GOP sues to get Balderas off ballot, others on

The Republican Party of New Mexico has sued the secretary of state and attorney general, alleging that two Republican candidates were unfairly denied spots on the Nov. 7 general election ballot and that the Democrats illegally placed a candidate on the ballot.

At issue is the secretary of state allowing Democrats to place Hector Balderas on the ballot for state auditor and denying Republican attempts to place Roger Gonzales of Mora on the ballot for Balderas’ House seat and Barbara V. Johnson of Albuquerque on the ballot for a district judgeship in Albuquerque.

The two joined the party in filing the suit Wednesday against Secretary of State Rebecca Vigil-Giron and Attorney General Patricia Madrid. Since ballots are already being printed, they requested an emergency hearing and will ask a judge in Santa Fe to order that their candidates’ names be placed on the ballot, and Balderas’ name be removed.

“Republican nominees have been disfavored and stricken from the general election ballot while a Democratic candidate has been illegally included,” Marta Kramer, executive director of the state Republican Party, said in a news release. “They have been irreparably harmed because Patricia Madrid and Rebecca Vigil-Giron are rewriting election law to favor their political party.”

The Democrats didn’t place anyone on the ballot in the House District 68 race after Balderas withdrew from that race, so there is no candidate on the ballot.

“More importantly, the voters of HD 68, which includes all or part of San Miguel, Mora, Guadalupe, Colfax and Taos counties, have been disenfranchised because they will not be allowed to vote for any candidate,” Lyn Ott, election integrity director of the state Republican Party, said in the release. “The governor is simply going to appoint a replacement for HD 68 and rob the people of their right to vote for a representative.”

As for Balderas, the Republicans claim Democrat Jeff Armijo did not withdraw from the race by the statutory deadline of Sept. 5, so the vote by the Democratic State Central Committee to place Balderas on the ballot was “illegal and therefore a nullity.”

Vigil-Giron, responding to the lawsuits, told the Albuquerque Journal she is “following the laws the way they are written.”

In response to the Republican attempt to place Gonzales on the ballot, Vigil-Giron’s office has said there was no vacancy on the Republican side because that party didn’t run a candidate in the primary. That decision is based on a ruling from the U.S. Supreme Court in the 1980s upholding such an interpretation of New Mexico law.

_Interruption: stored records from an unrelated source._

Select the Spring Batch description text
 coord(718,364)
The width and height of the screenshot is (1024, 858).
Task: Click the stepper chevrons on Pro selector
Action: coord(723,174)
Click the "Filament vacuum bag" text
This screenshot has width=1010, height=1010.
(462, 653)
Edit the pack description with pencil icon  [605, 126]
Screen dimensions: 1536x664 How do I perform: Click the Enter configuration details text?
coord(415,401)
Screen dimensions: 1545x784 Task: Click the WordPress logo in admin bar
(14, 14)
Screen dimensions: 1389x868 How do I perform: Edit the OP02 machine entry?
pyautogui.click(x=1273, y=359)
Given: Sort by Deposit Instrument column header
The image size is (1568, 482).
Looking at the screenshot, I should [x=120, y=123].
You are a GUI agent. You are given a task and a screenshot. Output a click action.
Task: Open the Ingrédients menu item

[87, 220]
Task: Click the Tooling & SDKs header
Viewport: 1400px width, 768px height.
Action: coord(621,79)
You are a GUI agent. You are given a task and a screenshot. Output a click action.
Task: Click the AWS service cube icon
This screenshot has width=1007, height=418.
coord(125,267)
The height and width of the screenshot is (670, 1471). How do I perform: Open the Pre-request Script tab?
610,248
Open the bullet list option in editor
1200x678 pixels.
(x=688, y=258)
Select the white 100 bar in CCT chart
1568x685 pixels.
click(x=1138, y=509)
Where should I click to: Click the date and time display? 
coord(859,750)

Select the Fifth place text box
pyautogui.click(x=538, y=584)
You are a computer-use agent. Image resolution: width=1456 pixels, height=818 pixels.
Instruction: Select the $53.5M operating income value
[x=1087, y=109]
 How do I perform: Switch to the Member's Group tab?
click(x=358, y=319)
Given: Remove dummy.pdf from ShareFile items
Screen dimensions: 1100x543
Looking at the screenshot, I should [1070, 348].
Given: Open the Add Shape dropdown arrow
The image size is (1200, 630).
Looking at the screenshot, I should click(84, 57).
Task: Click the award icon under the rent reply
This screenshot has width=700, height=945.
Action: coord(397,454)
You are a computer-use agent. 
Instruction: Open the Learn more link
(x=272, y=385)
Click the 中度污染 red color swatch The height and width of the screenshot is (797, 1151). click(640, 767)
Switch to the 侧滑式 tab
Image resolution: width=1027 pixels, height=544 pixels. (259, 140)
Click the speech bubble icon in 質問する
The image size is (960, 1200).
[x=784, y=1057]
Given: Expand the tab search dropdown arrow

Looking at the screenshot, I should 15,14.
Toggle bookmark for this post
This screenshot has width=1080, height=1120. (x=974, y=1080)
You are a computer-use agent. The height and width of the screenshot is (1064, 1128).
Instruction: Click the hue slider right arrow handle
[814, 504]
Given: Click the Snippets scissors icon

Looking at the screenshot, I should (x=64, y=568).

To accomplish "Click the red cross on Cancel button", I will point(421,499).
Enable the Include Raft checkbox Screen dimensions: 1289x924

Vigil-Giron told the Journal that Johnson didn’t follow the proper procedures to get on the ballot.

Armijo announced that he would drop out of the race in late August because of allegations that he made unwanted sexual advances toward a campaign volunteer. Though he claims the allegations are false, Gov. Bill Richardson pressured him to drop out.

Armijo changed his mind before the deadline to officially withdraw and announced he would not file the signed, notarized withdrawal letter that had typically been required by the secretary of state’s office. The governor’s office and Democratic Party argued that Armijo’s prior public statements and actions constituted a withdrawal, and the secretary of state took his name off the ballot. Armijo and his party sued each other in an attempt to resolve the issue, but Armijo gave up the fight before a court hearing.

Republican Party spokesman Jonah Cohen told me 10 days ago the party was still considering whether to sue.

“We are in a bit of a conundrum,” he wrote in an e-mail. “On the one hand, we don’t want to make the case for Armijo, since we don’t like him and feel he would be bad for New Mexico should he somehow win; at the same time, we feel that Madrid, Vigil-Giron and the rest of the Democratic Party hierarchy have abused their power and broken election law. They shouldn’t be allowed to get away with this Scot-free. Our grassroots are furious and want something to be done.”

The inclusion of Madrid in the lawsuit may appear to be political because of her neck-and-neck race with Heather Wilson in the Central New Mexico congressional race, but Madrid’s office did back Vigil-Giron’s decision to take Armijo off the ballot.